The report revealed that the typical American who regularly read the daily newspaper for information on the political candidates and the campaign is a senior (45 percent), black (33 percent), college-educated (39 percent) male (33 percent), with an annual family income above $75,000 (41 percent). The average newspaper reader, according to the Pew study, identifies as a Democrat (37 percent) and is a registered voter (35 percent).

Those who regularly glean their information on the political candidates and the campaign from news or newspaper-related Web sites are also educated and higher-incomed minorities, but they are at the other end of the age spectrum at less than 30 years old.

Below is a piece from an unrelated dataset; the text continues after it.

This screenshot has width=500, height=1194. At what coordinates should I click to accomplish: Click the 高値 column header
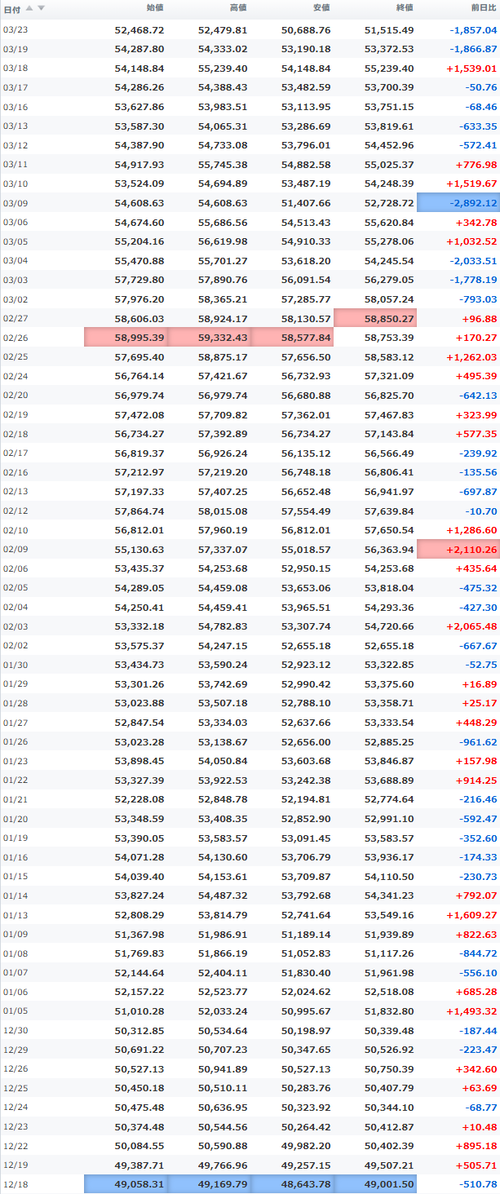(237, 8)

Where print newspapers may be losing readers, according to research, is in the classified pages. Borrell Associates estimates that for every recruitment dollar newspapers will earn online in 2004, they’ve lost roughly four in print. Similarly, while The Media Audit found that 40 percent of those who regularly read newspaper employment ads also regularly visit Web classified job sites, only 14.9 percent of those who regularly visit Web classified job sites also regularly read newspaper employment ads.